Outro usuário saudou o professor que elogiou Hitler em uma sala de aula em Santa Catarina. Em outros momentos, usuários se desafiam ao suicídio on-line.

Entre os conteúdos citados estão materiais de pornografia infantil — abreviadamente, CP —, conteúdo neonazista e muito, mas muito gore, isto é, imagens de pessoas sangrando, sendo vítimas de crimes violentos, além de pornografia com coprofilia e zoofilia.

O que mais me surpreendeu não foi o conteúdo, mas sim a extrema similaridade compartilhada entre os grupos e o universo channer. Há uma roupagem de humor que paira sobre servidores e usuários, que se divertem com o conteúdo "edgy".

O termo "edgy" vem do inglês e é um sinônimo para o humor que vai até o limite — edge — do "politicamente correto". Os limites humorísticos acabam se tornando um subterfúgio para conteúdo abertamente nazista.

Em cada servidor, estavam cerca de 110 ou 120 usuários, totalizando pouco mais de 400 pessoas. Ao longo das conversas, percebi também a presença de servidores fechados, como o 'Brasil Reich', ou seja, a rede pode atingir milhares de usuários.

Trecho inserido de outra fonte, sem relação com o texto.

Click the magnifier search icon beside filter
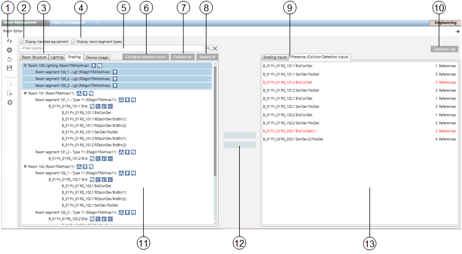This screenshot has height=254, width=462. tap(208, 49)
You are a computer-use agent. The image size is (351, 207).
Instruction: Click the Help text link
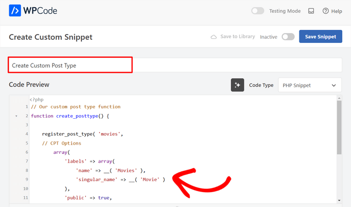337,11
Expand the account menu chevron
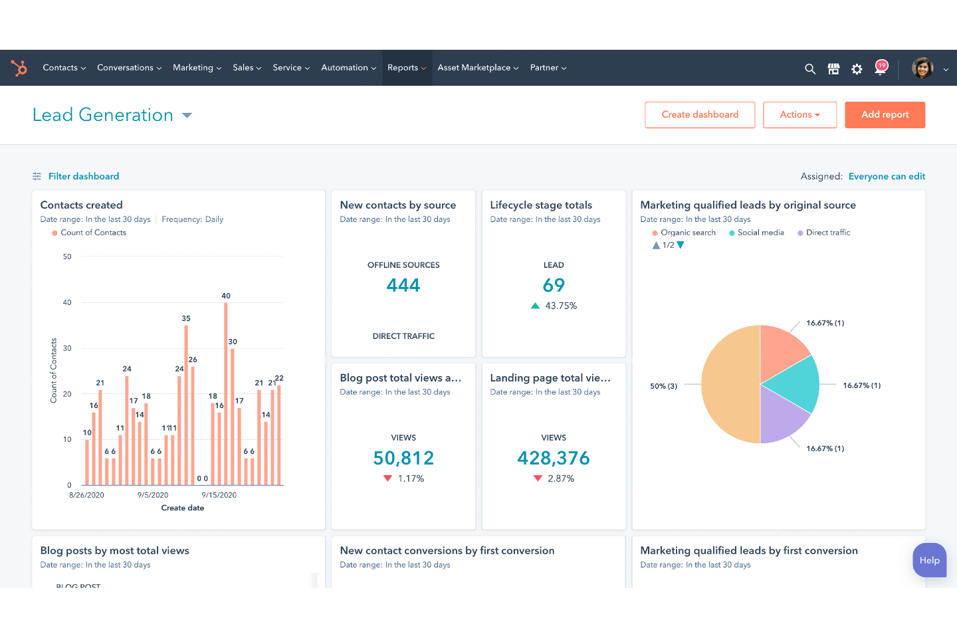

Esses grupos estão aí na internet desde que eu tinha 11 anos de idade. Alguns se esconderam na deep web, outros se mantêm na superfície. Eles usam os mesmos termos de dez anos atrás e as mesmas táticas de dez anos atrás. Continua funcionando. E as autoridades seguem tomando um baile dessa organização.

Os conteúdos de suicídio, automutilação e gore indicam problemas psicossociais graves nesses jovens, embriagados no humor e na ideologia da extrema direita.

Contudo, o debate também não pode cair no pânico moral. O "desafio do Discord" não é uma "Baleia Azul" ou um "Obedece a La Morsa". Não é um hoax feito para criar pânico. De fato, a extrema direita está presente na rede social, agindo com conteúdo perigoso.

Mas não é só pânico. Isto também merece um alerta: o fato de seu filho ou sua filha ter uma conta no Discord não é um indicativo de que ele/ela é de extrema direita ou um/a neonazi. A maioria extensa dos grupos do Discord têm focos diversos e muitos são enriquecedores e importantes. O fundamental é saber com quem e o que seu filho anda falando na internet.

O Discord foi contatado para esta e para futuras reportagens, mas ainda não respondeu a nossa solicitação. Seguiremos de olho. Os canais foram denunciados para o Ministério da Justiça.